However, it discloses only the dispersion of PR269 but does not mention or disclose properties of ink formulated based on PR269.
In general, alkylene glycol alkyl ether is added to inkjet ink as a hydrophobic solvent so as to prevent the inkjet ink from spreading over substrates. However, PR269 readily dissolves in solvents, meaning that PR269 has poor storage stability when used in combination with alkylene glycol alkyl ether, which is the reason PR269 is often not selected.
According to the present disclosure, provided is an ink containing PR269 having sufficient storage stability to which even alkylene glycol alkyl ether is added.
The ink of the present disclosure will be described below in detail with reference to several embodiments and accompanying drawings.
An embodiment of the present disclosure is that (1). An ink contain water; a compound represented by the following Chemical formula 1, Pigment Red 269 represented by the following Chemical formula 2, and alkylene glycol alkyl ether, wherein the proportion of the compound represented by the following Chemical formula 1 in a total amount of the Pigment Red 269 is 2 or less percent by mass.
This embodiment of the present disclosure includes the (2) to (8) below. Therefore, these are also described.
(2): The ink according to (1) mentioned above, wherein the proportion of Pigment Red 269 of the total amount of the ink is from 3 to 7 percent by mass.
(3): The ink according to (1) or (2) mentioned above, wherein the proportion of the compound represented by the following Chemical formula 1 to the total amount of Pigment Red 269 is 1 or less percent by mass.
(4): The ink according to any one of (1) to (3) mentioned above, wherein the proportion of alkylene glycol alkyl ether of the total amount of the ink is from 3 to 15 percent by mass.

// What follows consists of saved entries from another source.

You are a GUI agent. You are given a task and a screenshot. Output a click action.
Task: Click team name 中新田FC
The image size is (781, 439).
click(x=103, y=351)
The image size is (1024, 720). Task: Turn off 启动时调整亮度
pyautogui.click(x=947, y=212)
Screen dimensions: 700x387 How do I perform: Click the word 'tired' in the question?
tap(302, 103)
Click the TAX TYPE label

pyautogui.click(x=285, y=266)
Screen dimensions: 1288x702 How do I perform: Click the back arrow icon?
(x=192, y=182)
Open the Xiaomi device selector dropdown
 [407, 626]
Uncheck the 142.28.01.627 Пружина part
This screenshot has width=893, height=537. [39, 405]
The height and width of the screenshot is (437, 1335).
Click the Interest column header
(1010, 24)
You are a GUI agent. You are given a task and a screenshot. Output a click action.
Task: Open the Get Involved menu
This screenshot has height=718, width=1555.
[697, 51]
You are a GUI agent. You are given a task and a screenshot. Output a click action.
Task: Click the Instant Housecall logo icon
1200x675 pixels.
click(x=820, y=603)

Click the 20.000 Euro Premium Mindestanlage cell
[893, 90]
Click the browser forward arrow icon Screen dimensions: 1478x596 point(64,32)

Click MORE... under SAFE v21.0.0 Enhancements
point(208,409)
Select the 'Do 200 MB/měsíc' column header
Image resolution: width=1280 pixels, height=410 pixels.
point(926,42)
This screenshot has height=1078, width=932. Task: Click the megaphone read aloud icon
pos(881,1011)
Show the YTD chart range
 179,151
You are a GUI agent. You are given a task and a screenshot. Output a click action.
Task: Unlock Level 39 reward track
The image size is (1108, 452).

(5): A printing method includes applying the ink of any one of (1) to (4) mentioned above to a substrate.
(6): The printing method according to (5) mentioned above, wherein the substrate includes a soft packaging substrate.
(7): The printing method according to (6) mentioned above, wherein the soft packaging substrate includes a transparent film.
(8): The aqueous ink according to (5) mentioned above, wherein the coloring material is a pigment.
Having investigated the storage stability of ink containing PR269, the present inventors formulated an ink containing PR269 with alkylene glycol alkyl ether that remains stable if the proportion of the compound represented by the Chemical Formula 1 as illustrated above as a starting material of PR269 (hereinafter referred to as naphthol AS-CA) remaining in the ink is small.
Although the reason for this stability is not clear, because naphthol AS-CA as a starting material partially matches the structure of PR269, unreacted naphthol AS-CA may be readily adsorbed to PR269, thereby inhibiting the adsorption of the dispersant used.
(Dispersant Adsorption Tends to Cause Dispersion Breakdown of PR269 in the Presence of a Solvent.)
In contrast, the ink of the present disclosure contains naphthol AS-CA in a proportion of 2 or less percent by mass of PR269 so that such dispersion breakdown is prevented.
In addition, naphthol AS-CA has skin sensitization potential. However, when the proportion of this compound in the ink is sufficiently small, the ink film produced with the ink does not cause allergies. Therefore, the ink of the present disclosure could be used to print to cloth such as that of T-shirts that directly contact the skin.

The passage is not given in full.